The AOR’s role beyond the battlefield has received comparatively little attention. Tehran’s most indispensable proxies act as multifaceted instruments of Iranian statecraft, boasting political, clerical, and media wings. These assets have long enabled AOR factions like Hezbollah and the Houthis to advance Tehran’s objectives while consolidating power and influence domestically. These complex dynamics have prompted many to reach for vivid metaphors to capture the AOR’s true character. In 2018, former Israeli Defense Minister Naftali Bennett likened the AOR to an octopus, stating that “The Iranians don’t love dying, but it is very easy for them to send others to die. While we’re shedding blood fighting their tentacles, the octopus’s head is lounging in its chair enjoying itself.”
This analogy is more apt than perhaps even Bennet realized. Octopus arms have segmented nervous systems, meaning that each tentacle can control both its own movements and even those of other arms without having to consult the brain directly. Similarly, many AOR factions reserve the right to conduct their own political maneuvers, criminal operations, and even attacks without consulting Tehran. This means that in order to preserve their value as proxies, these factions must balance domestic interests with Iran’s regional objectives, which aren’t always aligned.
Nowhere is this balancing act more evident than in Iraq. Iraq is unique in that it hosts a multitude of powerful AOR militias embedded within the PMF, a state-sanctioned parallel security force established in 2014 to institutionalize various Iraqi militias that had emerged to fight ISIS. Economically, Iran rakes in billions each year from AOR-facilitated oil and cash smuggling operations that serve as a critical lifeline against sanctions. Politically, AOR-affiliated parties and their allies dominate Iraq’s governing coalition, the Shia Coordination Framework (CF), allowing them to appoint AOR loyalists to key government positions.
Yet growing tensions between current Iraqi Prime Minister Mohammed Shia al-Sudani and the hardline CF leaders who appointed him threaten to undermine this arrangement, with the former’s policies viewed as increasingly unfavorable to Iran. If AOR factions fail to consolidate their power before Iraq’s November elections, Tehran risks losing what little regional leverage it has left.
Given these stakes, it remains unclear just how much and how openly Iraqi AOR factions are willing to invest in escalation against Iran’s adversaries. However, domestic media narratives can offer unique insights into how they plan to respond to recent regional setbacks and preserve their domestic influence in the coming months.
The use of misinformation by US adversaries is often highlighted in the media, but their weaponization of narratives is equally consequential. In fact, research has found that narratives are often more persuasive than information-based arguments. The capacity of narratives to highlight certain aspects of reality and downplay others makes them a highly effective tool for shaping public perception, legitimizing political agendas, and directing collective attention toward–or away from–specific actors and events.
Like Russia and China, Iran has long used narratives to uphold its regional influence, tailoring them to resonate with local grievances, sectarian identities, and nationalist sentiments across the region. In 2003, Iranian state media launched its first Arabic-language broadcasting service Al Alam to counter the influence of US-backed media in Iraq. In 2017, Al Alam opened a Syrian affiliate, offering exceptionally high salaries to journalism students to promote Iran’s perspective on Syria’s ongoing civil war.

Item position entries

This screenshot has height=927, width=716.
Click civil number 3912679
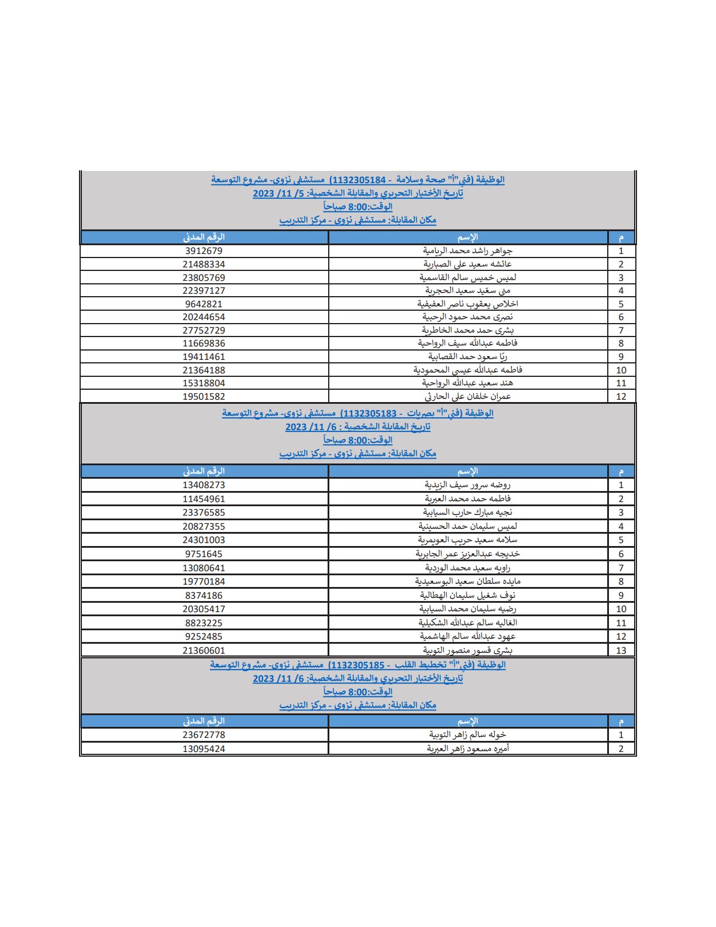click(x=204, y=251)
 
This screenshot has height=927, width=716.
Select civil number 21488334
click(x=204, y=265)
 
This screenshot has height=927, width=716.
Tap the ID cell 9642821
click(x=204, y=304)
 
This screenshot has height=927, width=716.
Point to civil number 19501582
click(x=204, y=397)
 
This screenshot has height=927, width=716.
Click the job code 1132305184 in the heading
click(x=358, y=180)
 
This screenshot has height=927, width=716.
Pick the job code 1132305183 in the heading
click(x=369, y=413)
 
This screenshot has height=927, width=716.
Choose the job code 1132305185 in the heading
click(x=357, y=665)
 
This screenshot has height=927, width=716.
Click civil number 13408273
click(x=204, y=485)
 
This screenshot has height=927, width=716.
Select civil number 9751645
click(x=204, y=554)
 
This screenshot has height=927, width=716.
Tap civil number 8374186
click(x=204, y=596)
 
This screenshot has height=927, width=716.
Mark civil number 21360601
click(x=204, y=651)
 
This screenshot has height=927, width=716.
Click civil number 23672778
click(x=204, y=735)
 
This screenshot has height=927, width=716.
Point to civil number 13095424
click(x=204, y=749)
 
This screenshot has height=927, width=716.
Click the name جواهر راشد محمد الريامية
click(x=467, y=251)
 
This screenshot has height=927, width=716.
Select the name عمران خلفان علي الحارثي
click(x=467, y=397)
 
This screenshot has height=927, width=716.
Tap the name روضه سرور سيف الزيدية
click(x=467, y=485)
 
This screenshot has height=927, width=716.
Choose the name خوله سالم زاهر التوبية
click(x=467, y=735)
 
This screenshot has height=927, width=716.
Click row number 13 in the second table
click(x=621, y=651)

What you should do » Please resume the passage on Iran's proxy factions and their use of narratives, continuing from its final sentence.

Task answer »
Because such campaigns do not target Western audiences, their appeal can be difficult for outsiders to decipher. Narrative analysis offers a solution by providing a framework for assessing how these campaigns are being deployed to shape public opinion. Narrative analysis is a collection of methods for extracting and interpreting the human “stories” that underpin content to identify underlying messages. These methods can be applied to produce Narrative Intelligence (NARINT), which can be used to detect, analyze, and counter adversarial information operations that threaten US interests.
Iraq is a uniquely rich data source for NARINT. Its media landscape is a narrative battlefield, characterized by politically affiliated outlets that often amplify hostile narratives and misinformation for political gain. According to a recent UN report, sectarianism and hate speech are some of the most defining characteristics of Iraqi media. Most major Iraqi AOR factions run their own media wings that both compete for influence domestically and coordinate to promote broader narratives aligned with Iranian interests, allowing for both tailored messaging and synchronized propaganda designed to advance Tehran’s strategic objectives.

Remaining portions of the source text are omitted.